Putin is important for Russia, but he understands that his approach is one-dimensional — it does not encompass all that Russia requires for its future. Putin relies on Medvedev to compensate for what’s missing. The bow to Medvedev, and the sacrifice of Sechin, are signs of that.

Finally, examining these events, I can’t help but think about Mikhail Khordorkovsky, the imprisoned former oligarch. Notwithstanding the reams of charges and long testimony against him, Khodorkovsky is in prison for one violation — seriously crossing Putin. At the time, Khodorkovsky — then chairman of the now-dismantled Yukos oil company, was trying to form a tie-up very much resembling the TNK-BP/Rosneft deal. He was speaking in that regard with both Chevron and Exxon, and my information is that Chevron had won out; Chevron had gone as far as to seek and obtain Putin’s direct approval of a share swap with Yukos. But then everything went awry in a giant cloud of dust that included Khodorkovsky’s political activities. When that dust died down, Khodorkovsky was in hand-cuffs, and you know the rest. Simply put, as long as Putin is still teed off, Khodorkovsky is going to languish in prison. And as far as we know, he is still teed off.

Since then, Khodorkovsky’s imprisonment has served as a signpost that reads, "Do not cross this line," the unstated underline being,"Or end up like Khodorkovsky." But is that a valid threat?
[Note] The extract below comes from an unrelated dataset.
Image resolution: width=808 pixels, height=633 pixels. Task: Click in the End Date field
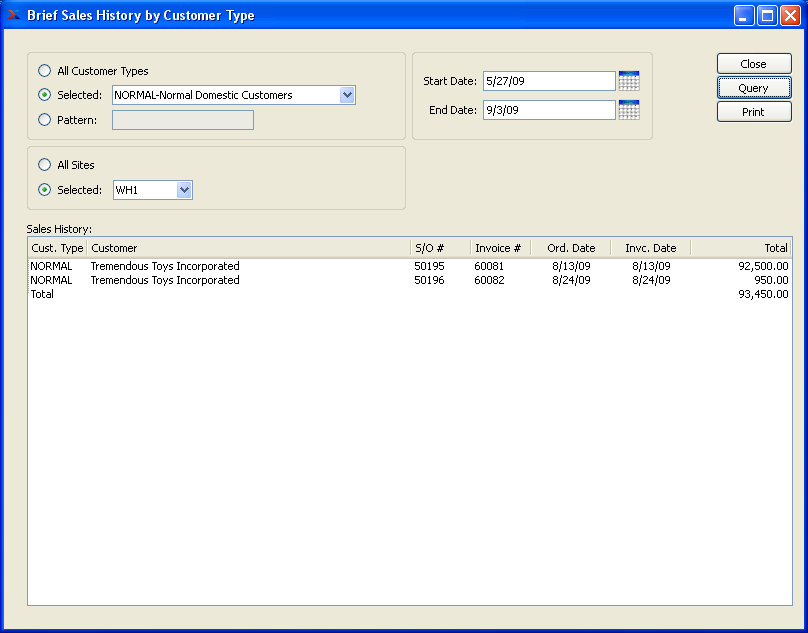point(548,110)
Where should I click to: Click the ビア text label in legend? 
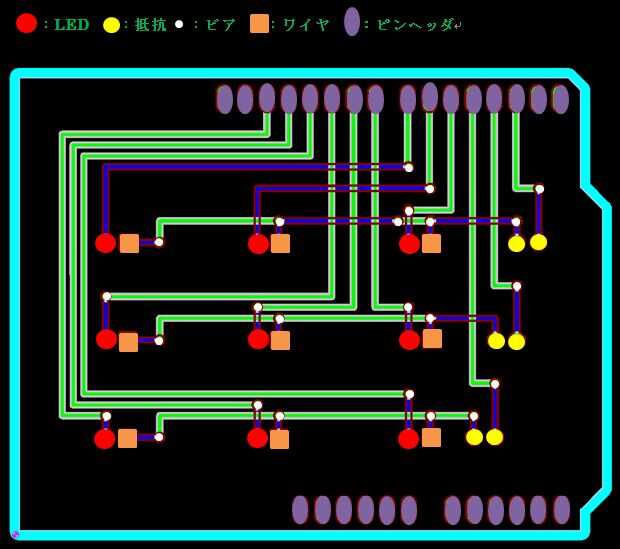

Can Putin really throw anyone into the pokey, and toss away the key?

We may be seeing in the Sechin case that the answer is no. At the time of the signing of the deal at his home, Putin reportedly intimated to Dudley that, should there be legal warfare from his Russian partners, he — meaning Dudley — would have to fight it out himself.  The FT’s StefanWagstyl and Catherine Belton write that Putin was signaling that he "wasn’t all-powerful and couldn’t simply deliver the Russian side of the deal."

But why couldn’t Putin simply deliver the Russian side of the deal? Isn’t that precisely the idea that he has been conveying to the world for the last decade — that, when it comes to Russia, he is all-powerful, and that he brooks guff from no one? With the specter of Khodorkovsky in the gaol looming over, that has been the message to Russia’s politicians and business people. So what about the AAR oligarchs — Mikhail Fridman, Viktor Vekselberg and German Khan (the fourth, Len Blavatnik, is actually an American citizen and lives in New York)? Are they exceptions to the Khodorkovsky Rule?
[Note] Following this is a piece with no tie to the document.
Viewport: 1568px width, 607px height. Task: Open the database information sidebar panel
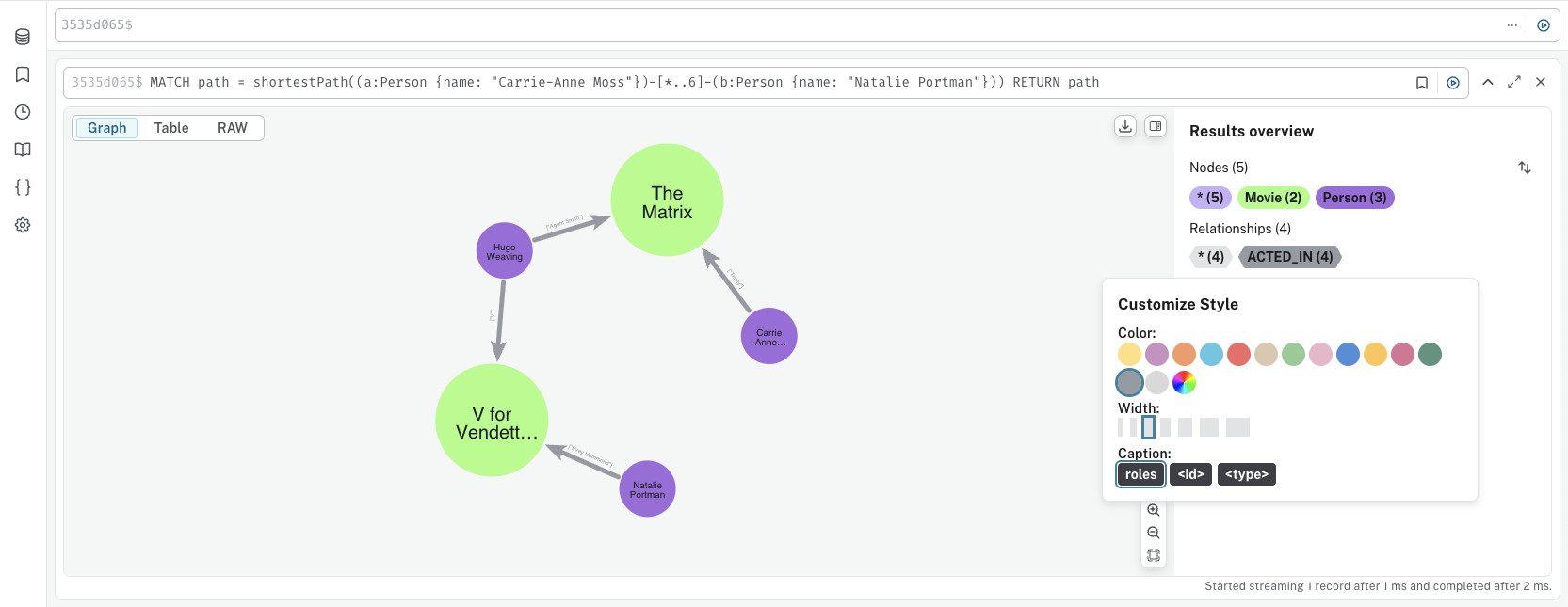(23, 38)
One possibility is that they are — that for publicly unknown reasons these oligarchs have managed to carry out their very public rowdiness over the last few years because they have some unspoken hold over Putin.

The other possibility is that the Khodorkovsky Rule is not a rule at all — that Putin could do that once, but that if he throws another oligarch in prison — particularly these oligarchs — he’ll start looking like Ivan the Terrible, and what would happen to Russia’s efforts to attract foreign investment then? Perhaps both are true. Whatever the case, the bulldogs are quite busy underneath that rug.